The Monkey Recycles: Part I

A freelance writer named Kris Kendall wrote the following article in June, 2003. It was published on the now defunct arts and culture Website Jaguaro.org. With his permission, The Typing Monkey republishes the piece in two parts, with minor edits, as a Halloween treat for our readers.


Ghost and the Machine
By Kris Kendall

"'You don't believe in me,' observed the Ghost."
-- A Christmas Carol by Charles Dickens (1843)

"I do believe in spooks."
-- Bert Lahr as the Cowardly Lion; The Wizard of Oz (MGM, 1939)

First Sighting
Just before 6 p.m., Pacific Daylight Time, May 26, 2003 a seller going by the handle teajay101 (Teajay), offered a strange and unassuming item for sale on the online auction site eBay.

The object was a jar of indeterminate age with a cork lid and wire fastener. It's the type of canning container found at any number of garage sales or antique shops. This particular jar appeared to be painted on the inside -- red and black. On the exterior surface there were several symbols in a crudely swabbed white paint. The item was nothing to merit much attention. Except for the fact that Teajay claimed the jar contained a supernatural spirit.

"Ghost in a Jar," as the item was titled, boasted a starting bid of $99.00. The sale was to go on until June 5, 2003 at which time, per eBay rules and guidelines, the highest bidder would be legally obligated to pay the quoted price and Teajay would deliver the goods in person or via United Parcel Service.

"With it," Teajay wrote in the text that accompanied his original sale post, "I am sure you will be getting the 'Black Thing' also."

It seems that Teajay, upon discovering the jar near a cemetery "back in the early 1980's" broke another painted jar he discovered along with the Ghost in a Jar. This act apparently incurred the wrath of an uneasy ghost -- The Black Thing -- that had troubled and disturbed Teajay ever since.

With the purchase of this hand-decorated jar, the highest bidder, doubter or believer, would also likely take over the burden of a curse to some unknown degree. But like all curses or pacts with the Devil, at least those rendered in popular fiction, the supernatural entity quickly gained the upper hand in this transaction.

What happened in the days following the initial offering of Ghost in a Jar should have been anticipated by eBay's staff. Like an angry genie unleashed, the sale of Ghost in a Jar was almost instantly beyond control.

Ghost's Story
In the original posting along with the caveat "No Joke Serious Inquiries Only" [sic] Teajay offered a brief history of the Ghost in a Jar and how he came into possession of it.

The story is this: While metal detecting alone in an undisclosed location near an old cemetery and what may have been the foundation of a church, Teajay found a wooden box buried in the soil near the building's foundation.

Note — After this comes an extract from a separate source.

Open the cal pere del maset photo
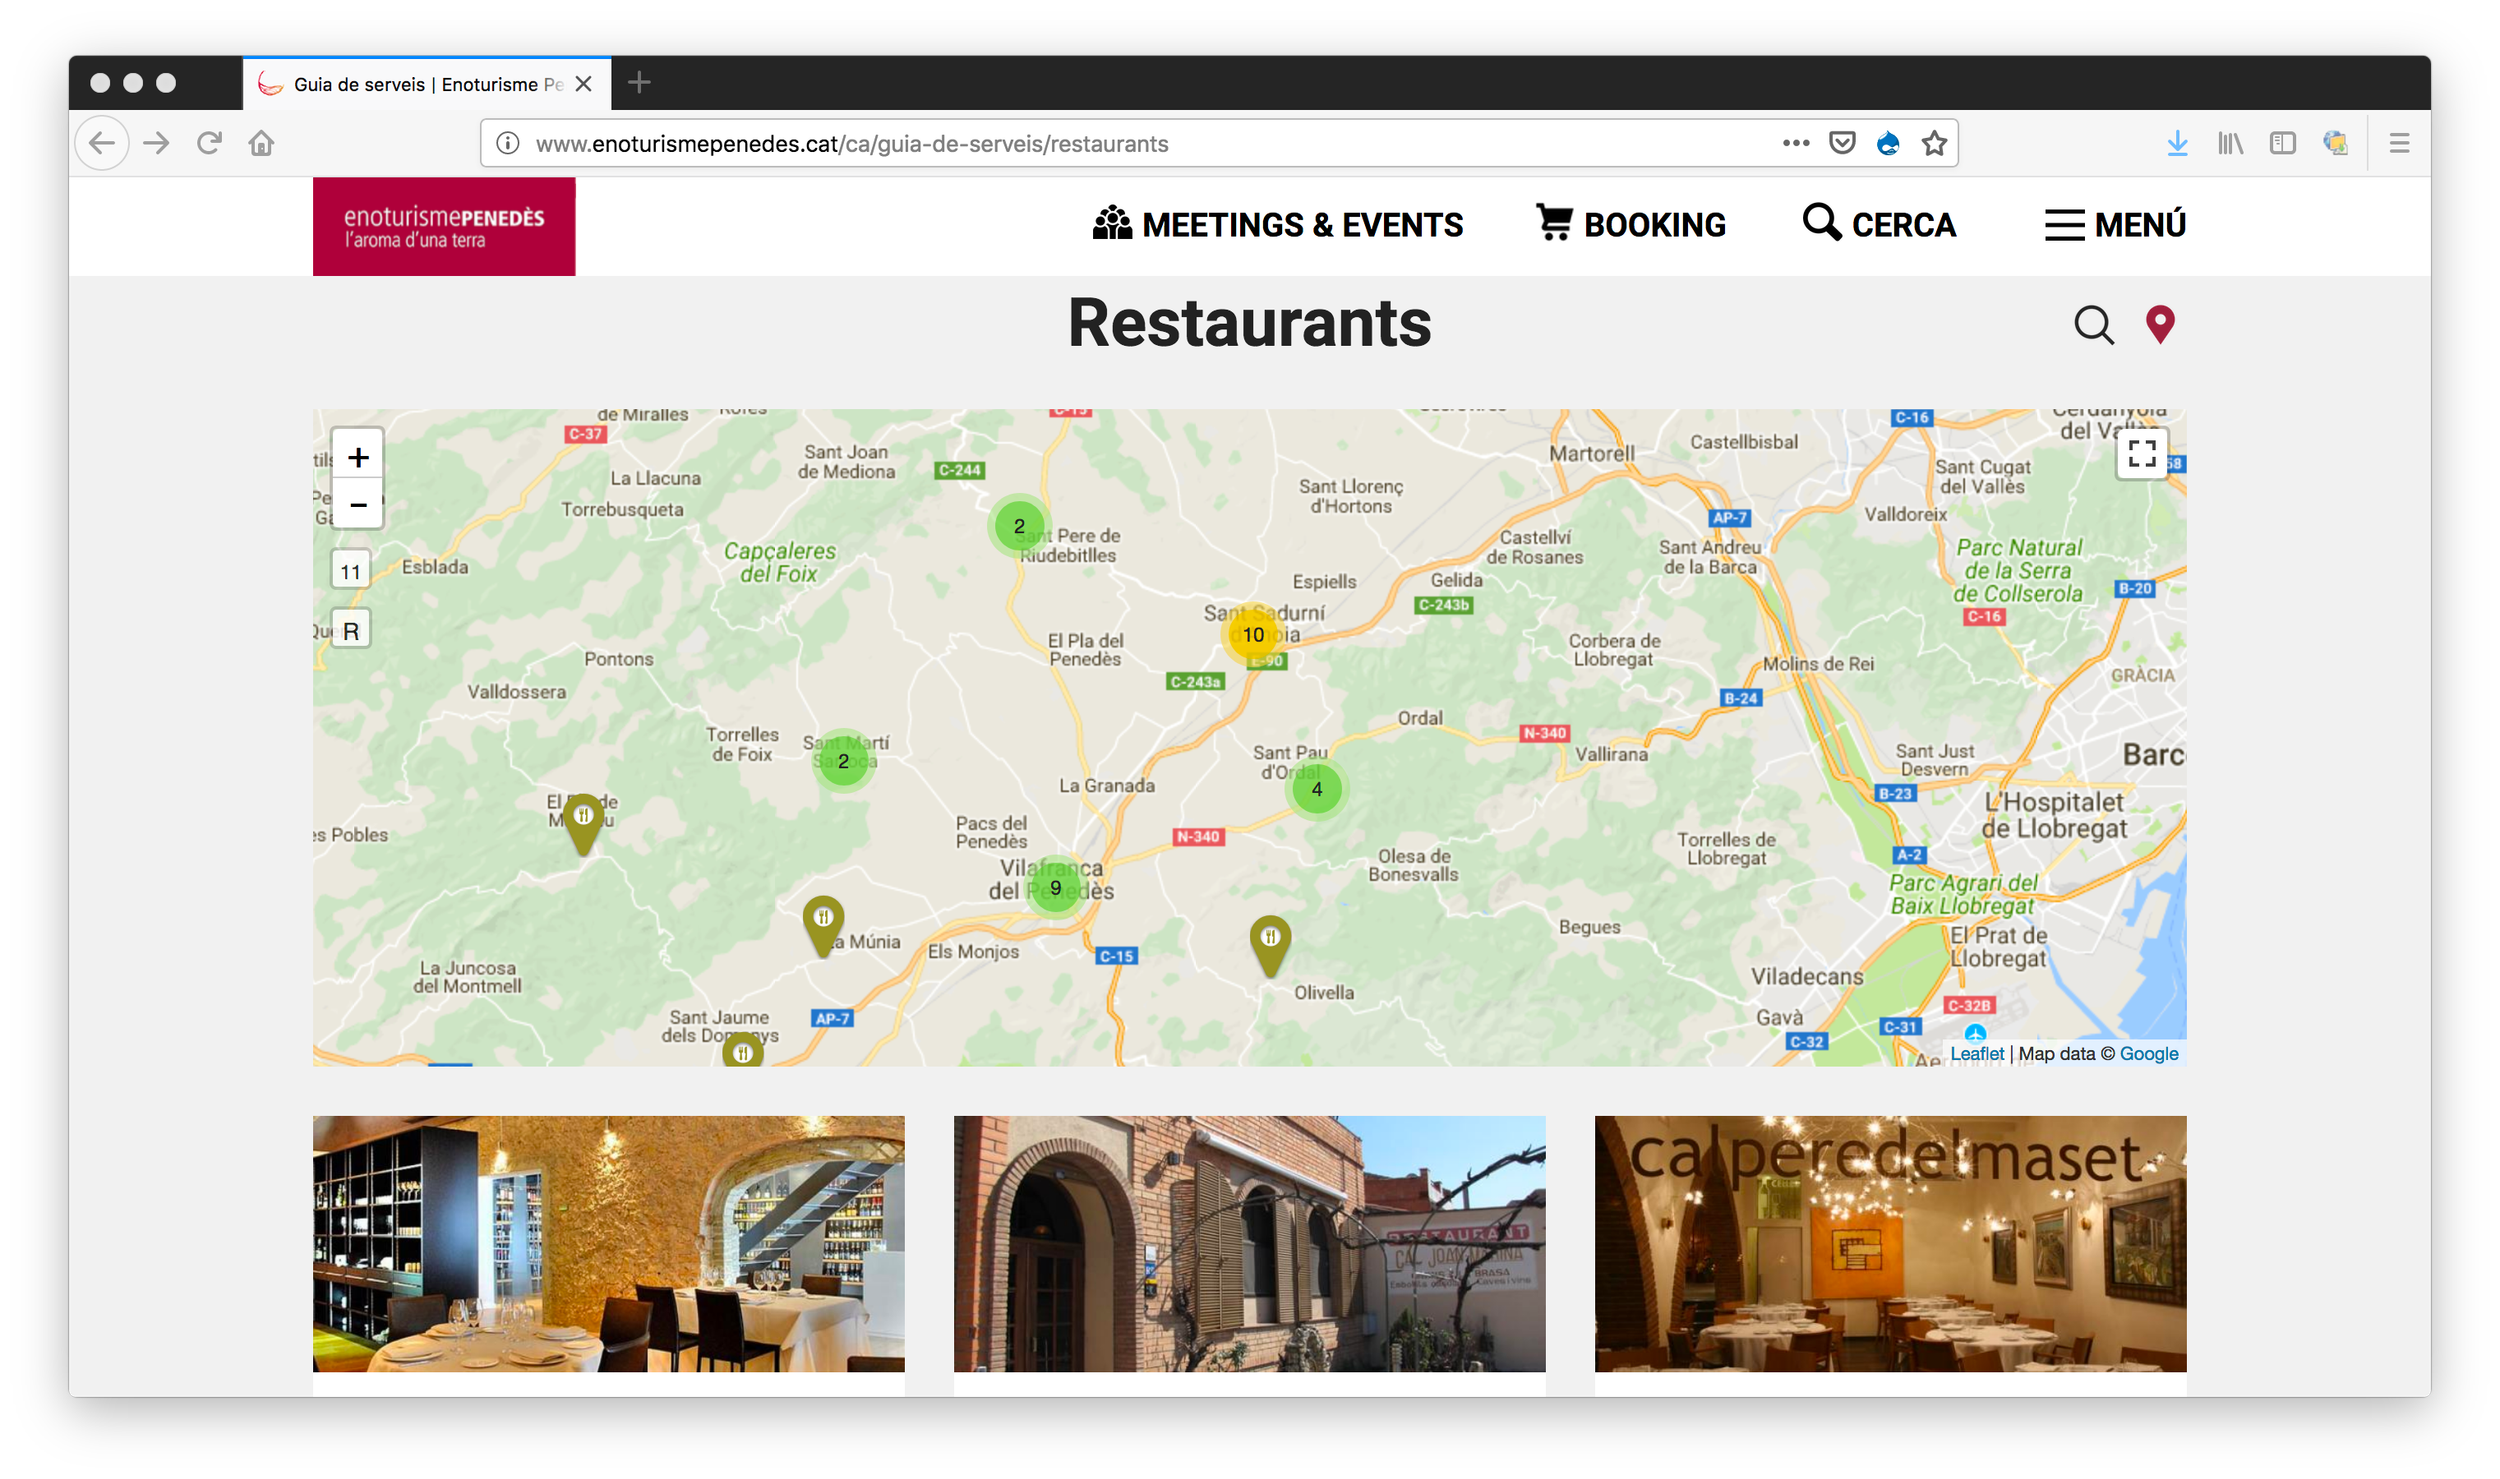 click(x=1890, y=1243)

After digging it up and opening the box, he discovered the two jars and "an old journal." Teajay accidentally dropped one of the jars.

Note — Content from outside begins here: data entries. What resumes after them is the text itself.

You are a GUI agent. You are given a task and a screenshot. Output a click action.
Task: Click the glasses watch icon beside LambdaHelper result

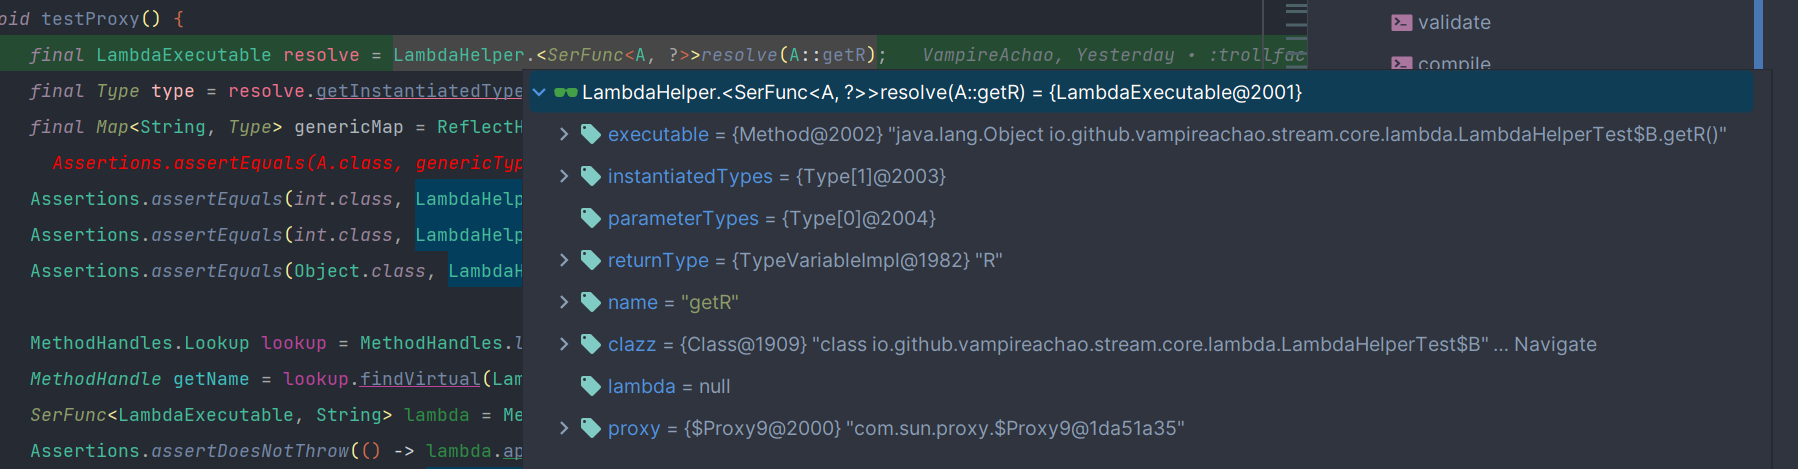tap(565, 93)
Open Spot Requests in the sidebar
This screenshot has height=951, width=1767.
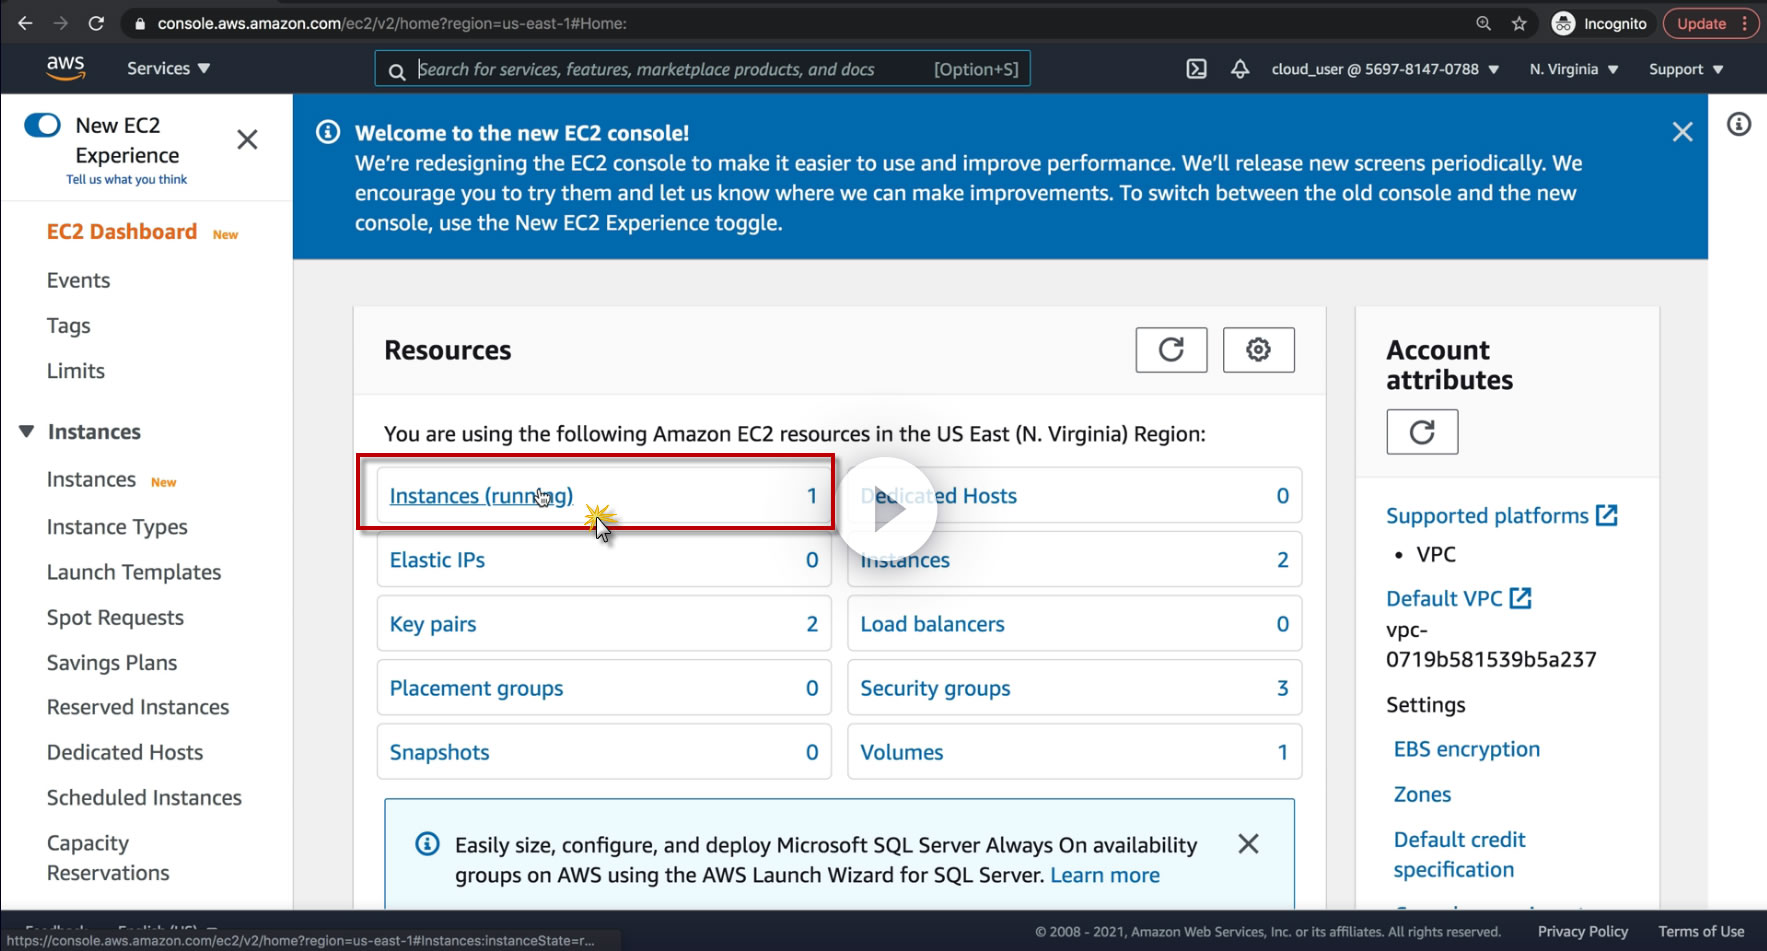coord(115,618)
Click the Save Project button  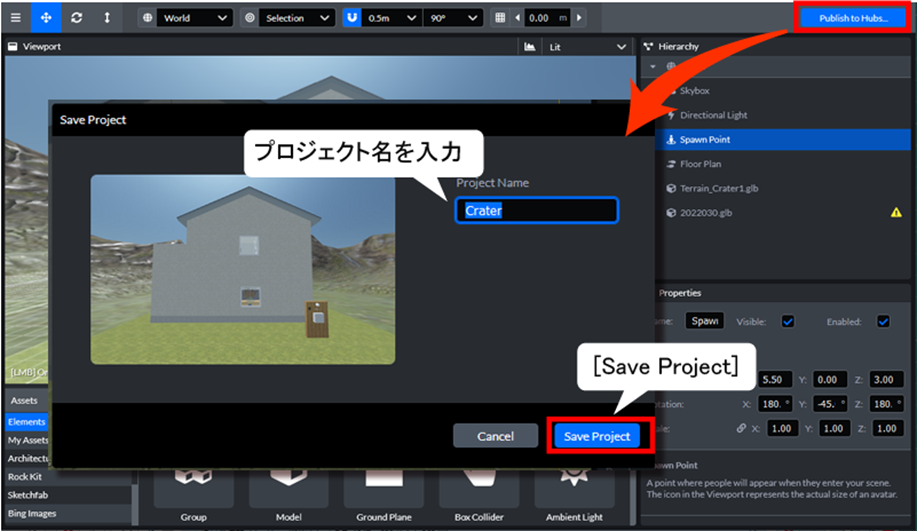coord(597,436)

It broke and the contents included a candle and a "black mist." Teajay took the other jar and the journal home, leaving the broken jar where it had shattered. (The fate of the box is unknown as it was not mentioned again.) Before leaving, Teajay also took some photos. One includes what appears to a woman and a man standing at either end of a gravesite. They are vaporous and stare directly into the camera's unflinching eye.

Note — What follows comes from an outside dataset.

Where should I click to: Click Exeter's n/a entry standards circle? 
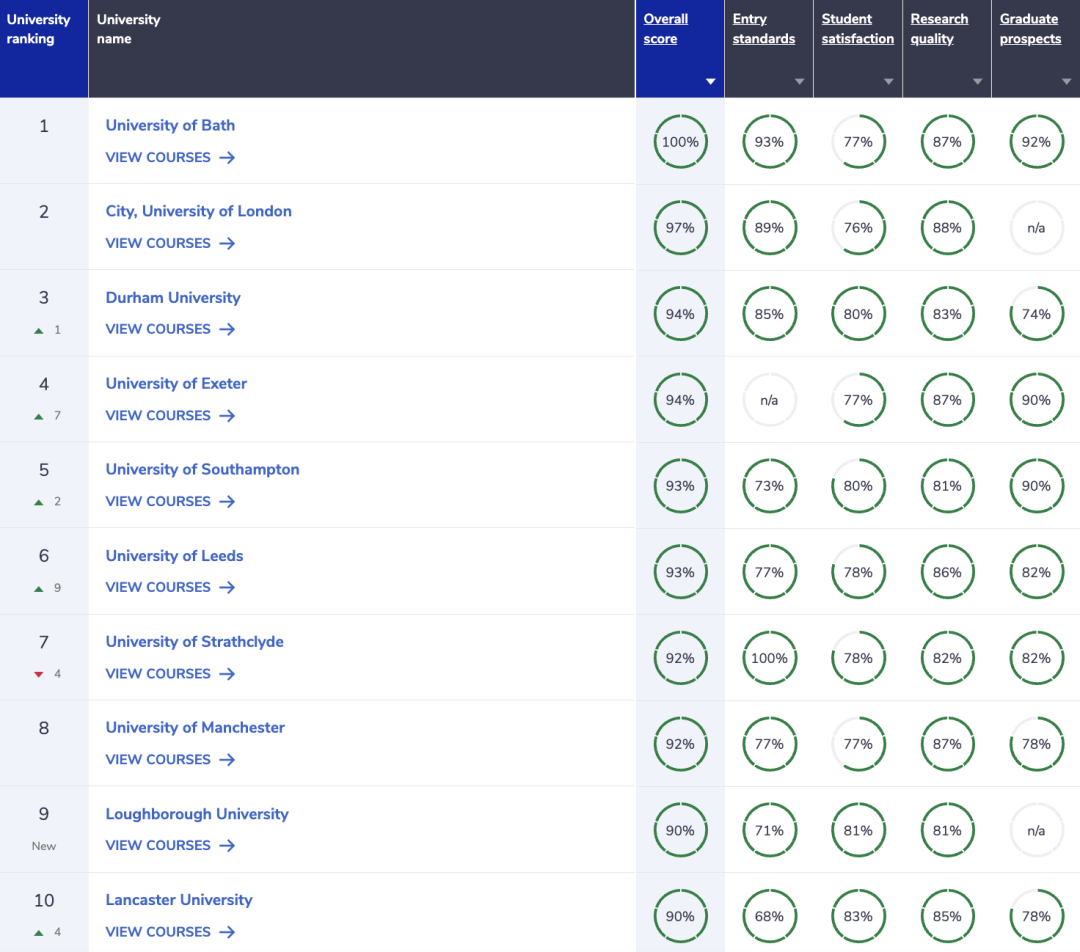[769, 400]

Teajay wrote that at home he read the journal, which was scary enough to make "the hair on the back of [his] head stand up!" The pages crumbled and that night he woke to the terrible sensation of The Black Thing pushing on his chest. Teajay "struggled … and managed to somehow escape its clutches."

The Black Thing has attacked Teajay twice since then, although the jar -- always nearby -- remains unopened. Friends who have visited him have seen a "black shadowy thing" slip by in the periphery.

A friend of Teajay's advised him to rid himself of The Black Thing by giving the jar away. Enter eBay. For the winning bid, Teajay promised the jar, the photos from the day he discovered it, a more complete account of his experiences with the jar, a recollection of the text from the journal, and with any luck, "the 'Black Thing' also."